October 08, 2012, 07:38 AM
Filed Under: Finance News
Related: Social Media

Many CFOs and their organizations are ignoring new social-media technologies and networks because they’re “not comfortable with them,” said Cal Slemp, managing director of Protiviti, a consultancy and internal audit firm, speaking on a panel about the risks and rewards of social media at this week’s CFO Rising Conference in Las Vegas.

Other finance chiefs, he said, are letting social-media initiatives “go into skunk works” (projects run by a loosely structured group of people with little funding and less oversight).

CFOs have a plethora of concerns that cause them to resist making a wholehearted, structured commitment to social-media initiatives and investments. There’s the oft-cited difficulty of determining the value of Facebook “likes”(underlined by Facebook’s much-publicized problems with monetizing mobile ads) and the equally problematic worth of a tweet, or a post on Pinterest. At the same time, the work of crafting robust policies and guidelines for the safe use of social media can be daunting. (“Yes, by all means involve legal,” advised Slemp.)

But the panel strongly felt that businesses that hold back are missing an enormous opportunity given the number of potential customers involved in active social networking. According to Edison Research, a market research and polling firm, in 2011 that included 46 million Americans over the age of 12 who checked their social-media sites and services “several times a day,” and the 33% of social-media users who followed a brand on a social network this year (more than double the 16% that did so last year).

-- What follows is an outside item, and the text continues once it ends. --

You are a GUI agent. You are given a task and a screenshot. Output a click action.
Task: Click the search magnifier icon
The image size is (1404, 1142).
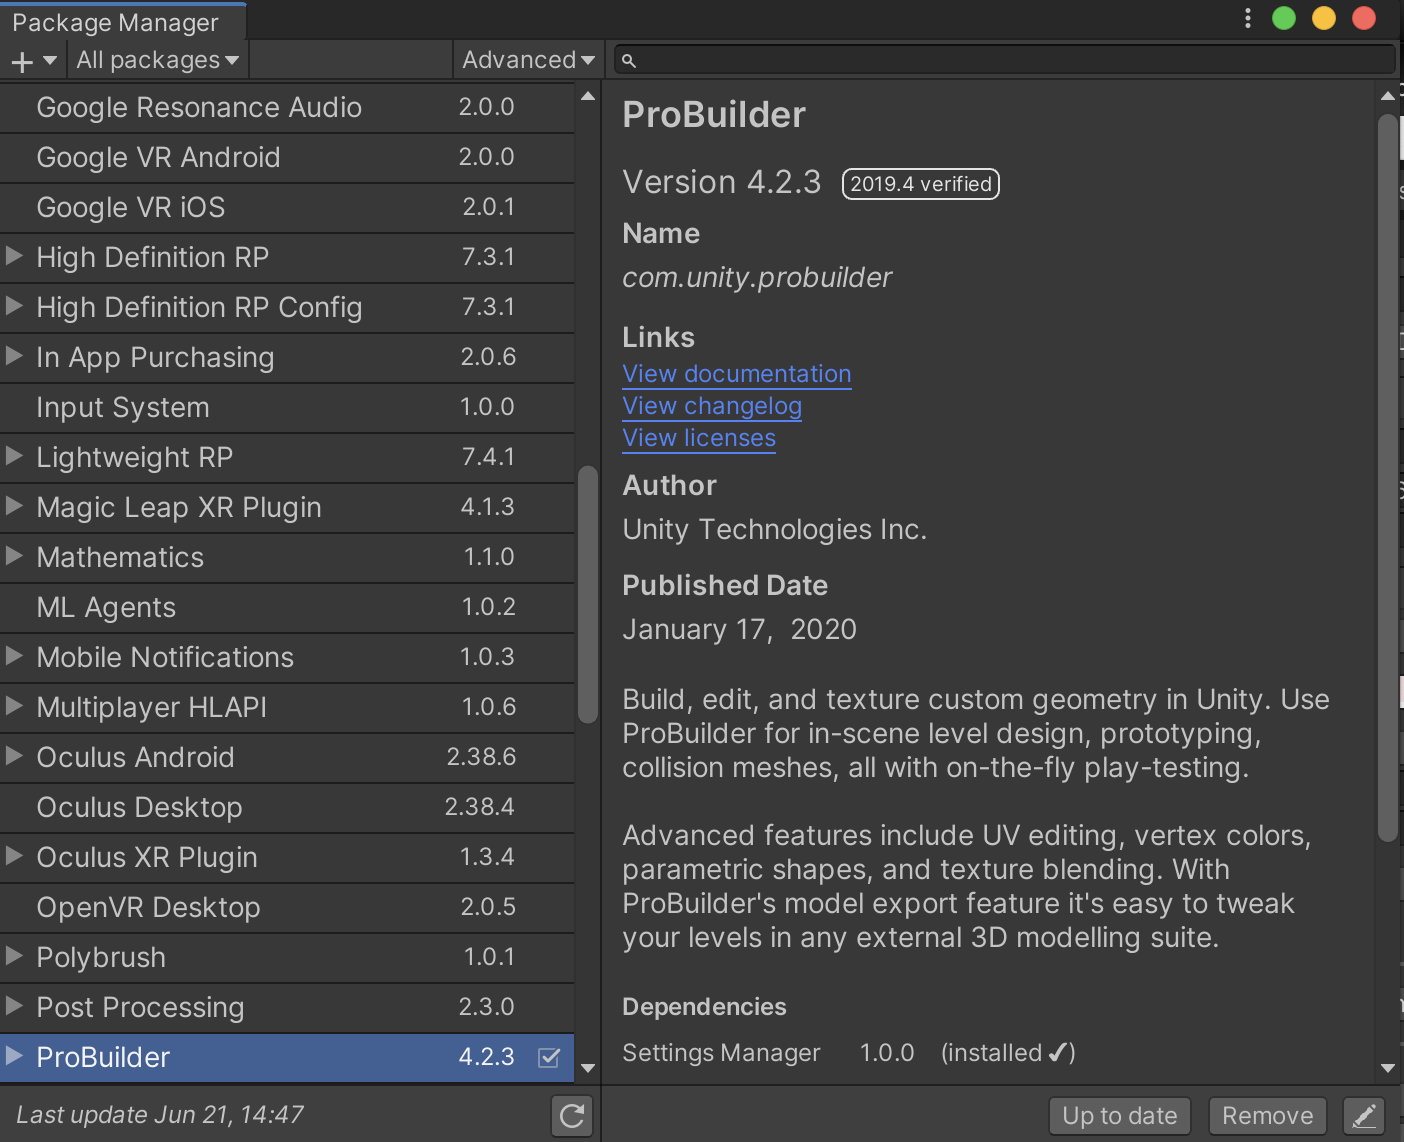(x=629, y=61)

However, when organizations dip their toes into the social-media pool “without establishing business requirements or identifying their target markets,” said Slemp, their efforts don’t get the proper funding and don’t achieve good integration with the business’s IT infrastructure. Consequently, the well-known risks of social media — including reputational damage and the inadvertent exposure of critical and private business information — can quickly overwhelm its benefits and any hoped-for return on investment.